24. The method of claim 18, wherein the 13305 modulator is

a) an antisense 13305 nucleic acid molecule;

b) is a ribozyme;

c) the nucleotide sequence of SEQ ID NO:1, or a fragment thereof,

d) a nucleic acid molecule encoding a polypeptide comprising an amino acid sequence which is at least 90 percent identical to the amino acid sequence of SEQ ID NO:2, wherein the percent identity is calculated using the ALIGN program for comparing amino acid sequences, a PAM120 weight residue table, a gap length penalty of 12, and a gap penalty of 4;

e) a nucleic acid molecule encoding a naturally occurring allelic variant of a polypeptide comprising the amino acid sequence of SEQ ID NO:2, wherein the nucleic acid molecule which hybridizes to a complement of a nucleic acid molecule consisting of SEQ ID NO:1 at 6×SSC at 45° C., followed by one or more washes in 0.2×SSC, 0.1% SDS at 65° C.; or

f) a gene therapy vector.

25. A method for evaluating the efficacy of a treatment of cancer or a cellular proliferation and/or differentiation or hematopoietic disorder, in a subject, comprising:

treating a subject with a protocol under evaluation;

assessing the expression level of a 13305 nucleic acid molecule defined in claim 1 or 13305 polypeptide encoded by the 13305 nucleic acid molecule,

wherein a change in the expression level of 13305 nucleic acid or 13305 polypeptide after the treatment, relative to the level before the treatment, is indicative of the efficacy of the treatment of cancer or a cellular proliferation and/or differentiation or hematopoietic disorder.

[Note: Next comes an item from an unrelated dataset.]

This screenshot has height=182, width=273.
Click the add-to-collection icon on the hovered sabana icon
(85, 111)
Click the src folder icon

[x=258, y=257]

26. A method of diagnosing cancer or a cellular proliferation and/or differentiation or hematopoietic disorder in a subject, comprising:

evaluating the expression or activity of a 13305 nucleic acid molecule defined in claim 1 or a 13305 polypeptide encoded by the 13305 nucleic acid molecule, such that a difference in the level of 13305 nucleic acid or 13305 polypeptide relative to a normal subject or a cohort of normal subjects is indicative of cancer or a cellular proliferation and/or differentiation or hematopoietic disorder.